## [WHAT IS NEEDED]
Extract from the entries below, exactly as given, only the lines from the line containing "Reconnaître si un" to the line containing "Déterminer la nature", both lines included.
──────── DATA RECORDS ────────
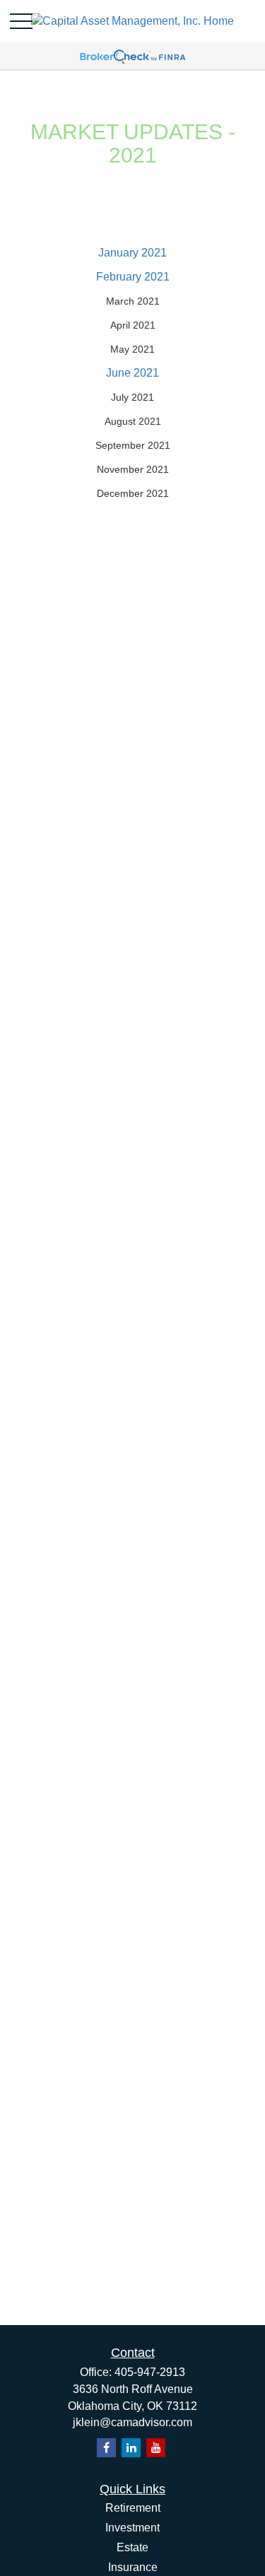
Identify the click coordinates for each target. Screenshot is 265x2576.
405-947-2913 (149, 2372)
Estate (132, 2547)
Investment (132, 2528)
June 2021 (132, 373)
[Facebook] (106, 2447)
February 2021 (133, 277)
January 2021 (132, 253)
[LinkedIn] (131, 2447)
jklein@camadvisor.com (132, 2422)
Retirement (132, 2508)
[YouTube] (155, 2447)
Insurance (133, 2567)
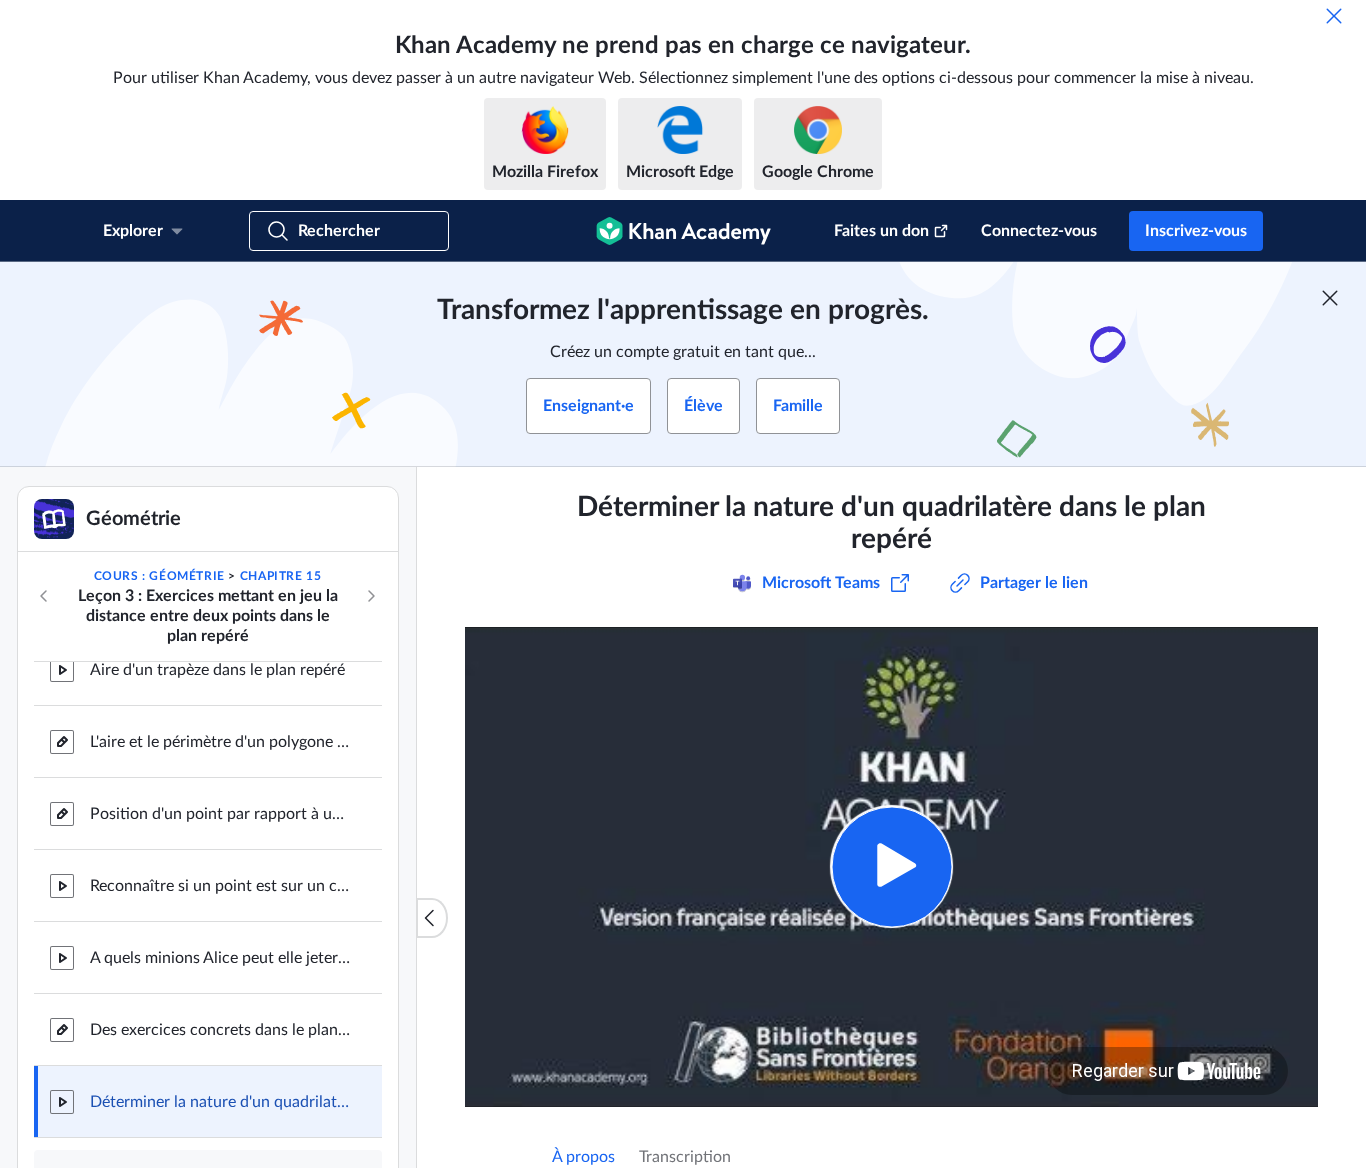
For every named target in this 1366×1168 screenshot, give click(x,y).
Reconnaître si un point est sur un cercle (220, 886)
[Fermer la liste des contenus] (432, 918)
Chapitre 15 (281, 576)
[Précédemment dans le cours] (44, 596)
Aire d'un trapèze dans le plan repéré (217, 670)
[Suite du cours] (371, 596)
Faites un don (881, 231)
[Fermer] (1334, 16)
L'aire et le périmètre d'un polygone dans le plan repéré (220, 742)
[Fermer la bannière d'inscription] (1330, 298)
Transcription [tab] (685, 1157)
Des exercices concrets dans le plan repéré (220, 1030)
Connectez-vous (1039, 231)
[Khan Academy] (683, 231)
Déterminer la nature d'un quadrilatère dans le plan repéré (220, 1102)
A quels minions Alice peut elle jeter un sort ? (220, 958)
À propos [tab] (583, 1157)
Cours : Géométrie (159, 576)
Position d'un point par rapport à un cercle (220, 814)
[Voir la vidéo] (891, 866)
────────
## [FINISHED EXERCISE]
Reconnaître si un point est sur un cercle (220, 886)
[Fermer la liste des contenus] (432, 918)
Chapitre 15 (281, 576)
[Précédemment dans le cours] (44, 596)
Aire d'un trapèze dans le plan repéré (217, 670)
[Suite du cours] (371, 596)
Faites un don (881, 231)
[Fermer] (1334, 16)
L'aire et le périmètre d'un polygone dans le plan repéré (220, 742)
[Fermer la bannière d'inscription] (1330, 298)
Transcription [tab] (685, 1157)
Des exercices concrets dans le plan repéré (220, 1030)
Connectez-vous (1039, 231)
[Khan Academy] (683, 231)
Déterminer la nature d'un quadrilatère dans le plan repéré (220, 1102)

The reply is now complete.